How to overcome sex shyness

“Confidence is often mistaken for the absence of fear,” says counsellor Sabrina Joy. “Confidence is feeling the fear and doing it anyway (within reason of course, I’m not inviting people to go sky diving without a parachute). Our brain is plastic, meaning it has the ability to change - you can learn to be more confident. Yes, even without the booze.”

1. Challenge your negative thoughts

"We all have those thoughts 'I’m not pretty enough', 'I’m not skinny enough', 'I’m not successful enough'. Being intimate with someone takes confidence and vulnerability. For every one of those negative thoughts, write down evidence that counters them. You’ll begin to view yourself in a more realistic, positive and badass way."

2. Begin to express what you want in bed

"A lot of us have believe we’re being selfish or bossy if we ask for what we want. But the truth is, sex is about asking for what we want. It’s about having the confidence to speak up and say 'yes, do more of that' or 'try doing this' or 'I like it when you do...'. If you’re someone who finds it difficult to voice what you want or need, take baby steps. Try asking for what you want in other areas. If your coffee isn’t hot enough ask the barista to make a new one.
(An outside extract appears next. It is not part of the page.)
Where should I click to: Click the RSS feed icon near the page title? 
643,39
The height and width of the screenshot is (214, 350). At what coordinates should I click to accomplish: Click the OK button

If you’re having a massage and you feel like you’re being beaten, don’t just lie there white-knuckling the table, ask for less pressure."

3. Do things that fill you with a sense of mastery and pleasure

"We can get so caught up in the things we “have” to do, we forget to take part in the things we are boss at or put the biggest, cheesiest grin on our face. When we do things we love and are incredible at we’re boosting our confidence, self-love and self-esteem. We radiate sexiness."